Environmental NGOs from around the Baltic Sea are urging the European Commission and fisheries ministers to set 2027 fishing opportunities well below the scientific advice issued by the International Council for the Exploration of the Sea (ICES). The groups argue that extra precaution is needed to allow depleted populations and the wider ecosystem to recover.
The state of many Baltic stocks has been documented over decades. Eastern and western Baltic cod and western Baltic herring are now in such poor condition that ICES advises zero catch, yet even with targeted fisheries closed for several years none of the three is showing sufficient recovery. The condition of flatfish such as plaice is also raising concern, and salmon spawning migration has fallen short of target levels for three consecutive years.

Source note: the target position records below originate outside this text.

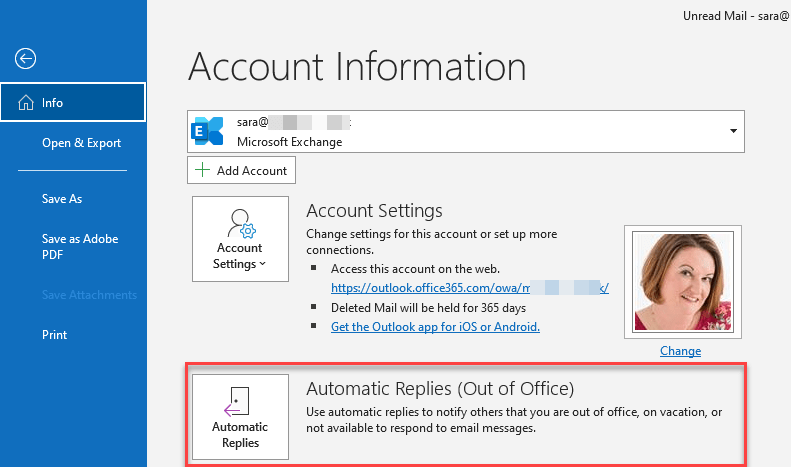This screenshot has height=467, width=791.
Task: Click the Change link under the photo
Action: click(680, 351)
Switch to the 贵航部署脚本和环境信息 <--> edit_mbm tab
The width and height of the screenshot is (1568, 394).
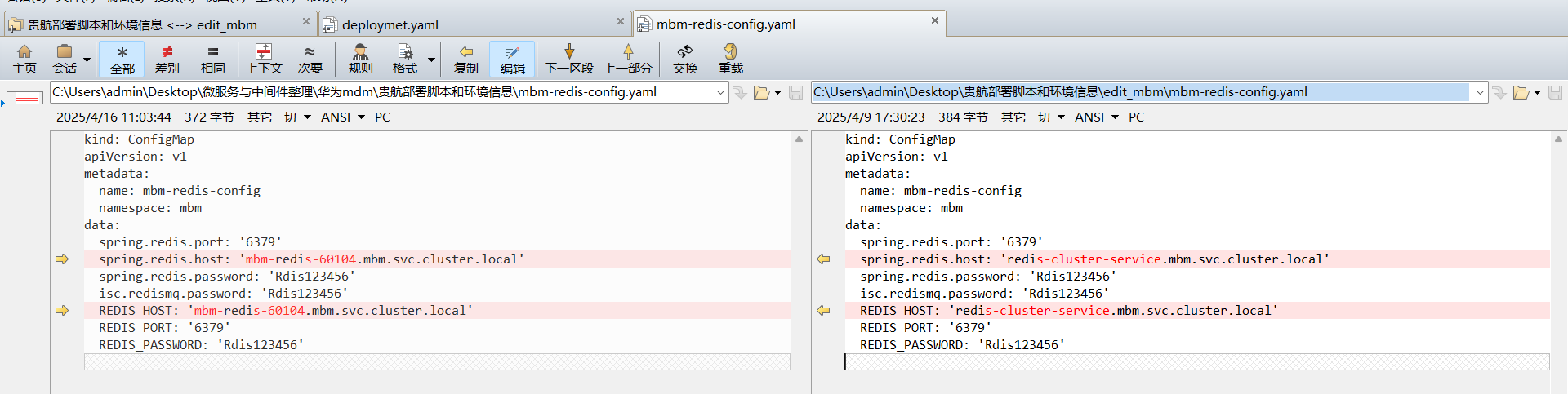(143, 24)
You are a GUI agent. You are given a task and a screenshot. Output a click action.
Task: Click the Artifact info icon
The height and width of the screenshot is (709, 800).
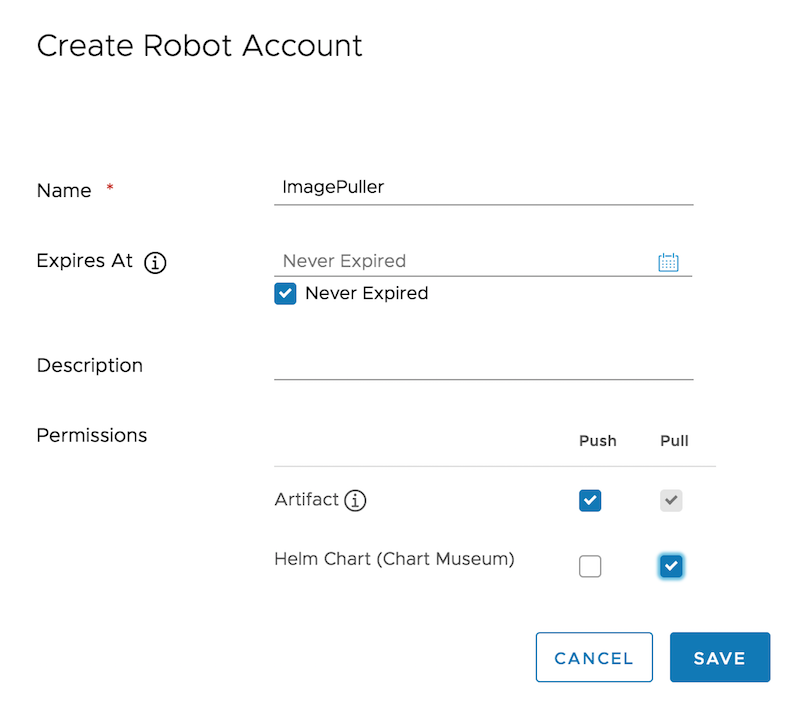[x=355, y=500]
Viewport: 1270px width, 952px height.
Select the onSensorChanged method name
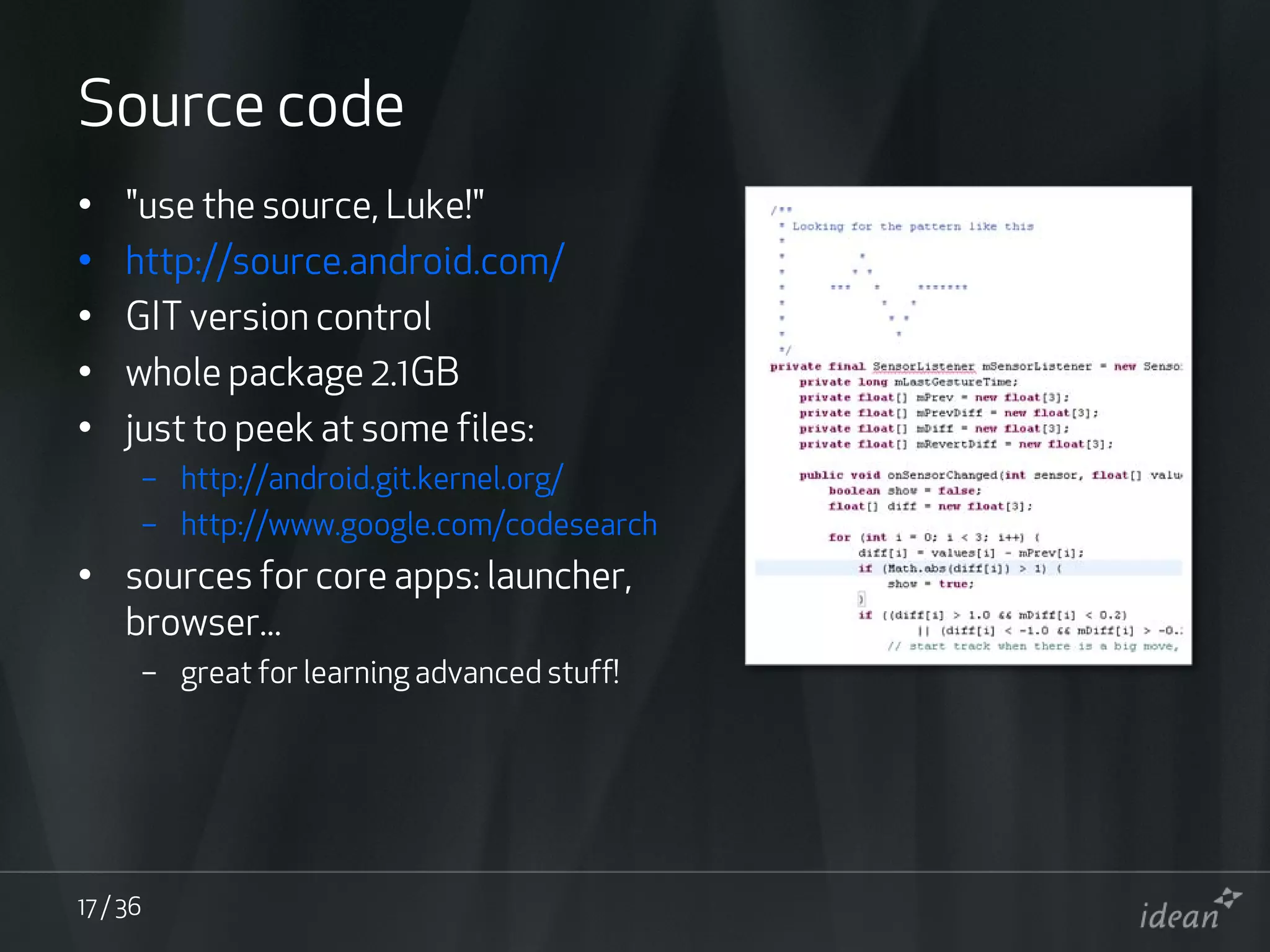942,475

The NGOs point to the European Commission’s own evaluation of the Common Fisheries Policy, which found that progress on rebuilding stocks is lacking and that the number of stocks threatened by collapse has risen. They call for catch limits set below the FMSY point value, where available, and for full implementation of the policy’s ecosystem-based provisions.
The issue sits alongside BalticWind’s energy coverage rather than within it, but the connection is real: a degraded Baltic ecosystem is the backdrop against which offshore wind, shipping and fisheries all compete for the same sea. Marine spatial planning that ignores ecological limits stores up conflict for every sector using the basin.